Double Merles are 100% preventable!

What Is a Double Merle?


Double Merle (Homozygous Merle) is the common term for a dog with two copies of the Merle gene. Double Merles are a result of bad breeding practices, most commonly known as spot x spot breeding. For Great Danes, this could be Harlequin x Merle, Harlequin x Harlequin, Merle x Merle, any Quin x Quin, or any Quin x Merle breeding. When we say Quin x Quin, we are speaking of Harlequins, Merlequins, Brindlequins, Fawnequins, etc.
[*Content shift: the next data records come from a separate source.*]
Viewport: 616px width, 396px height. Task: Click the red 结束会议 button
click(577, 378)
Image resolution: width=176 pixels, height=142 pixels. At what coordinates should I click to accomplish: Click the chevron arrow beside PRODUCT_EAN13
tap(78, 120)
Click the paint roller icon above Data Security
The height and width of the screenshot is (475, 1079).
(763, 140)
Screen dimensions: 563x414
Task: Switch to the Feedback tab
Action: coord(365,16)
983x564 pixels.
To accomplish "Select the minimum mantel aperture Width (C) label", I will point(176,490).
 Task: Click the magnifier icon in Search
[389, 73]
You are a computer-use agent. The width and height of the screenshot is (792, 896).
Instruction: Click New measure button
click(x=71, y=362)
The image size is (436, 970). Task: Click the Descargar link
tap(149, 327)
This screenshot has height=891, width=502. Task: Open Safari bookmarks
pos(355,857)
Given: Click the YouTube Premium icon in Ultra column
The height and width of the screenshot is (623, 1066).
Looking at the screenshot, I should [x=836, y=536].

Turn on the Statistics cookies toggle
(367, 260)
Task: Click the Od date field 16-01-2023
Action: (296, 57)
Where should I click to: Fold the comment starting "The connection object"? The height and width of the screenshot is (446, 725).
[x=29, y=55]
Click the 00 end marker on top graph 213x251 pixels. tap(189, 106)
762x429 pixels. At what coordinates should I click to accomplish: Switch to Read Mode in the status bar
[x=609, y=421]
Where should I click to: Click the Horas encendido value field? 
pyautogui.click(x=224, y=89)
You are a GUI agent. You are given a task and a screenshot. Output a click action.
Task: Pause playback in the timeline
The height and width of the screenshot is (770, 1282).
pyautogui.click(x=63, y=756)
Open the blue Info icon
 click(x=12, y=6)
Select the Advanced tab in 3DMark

On every spot x spot litter, each puppy within the litter has a 25% chance of being born a Double Merle. Double Merle dogs are highly likely to suffer from hearing and vision impairments and, in some cases, complete blindness and deafness. Deafness and hearing impairment happen due to a lack of hair pigment in the inner ear. Double Merles can also be blind or have vision problems due to congenital eye defects. Double Merles are often partially or completely white in coat color, sometimes referred to as albino, though that is an entirely inaccurate statement.

Double Merles are NOT albinos! In Double Merles, the white coat is produced by doubling up the gene responsible for the Merle gene (the Merle gene is a bleaching pattern, not a color). Their coat pattern is characterized by light-colored fur and irregular spots. Merle makes melanin pigmentation less intense in random areas of the dog's body. Keep in mind that just because a dog has a white coat doesn't mean it's a double merle.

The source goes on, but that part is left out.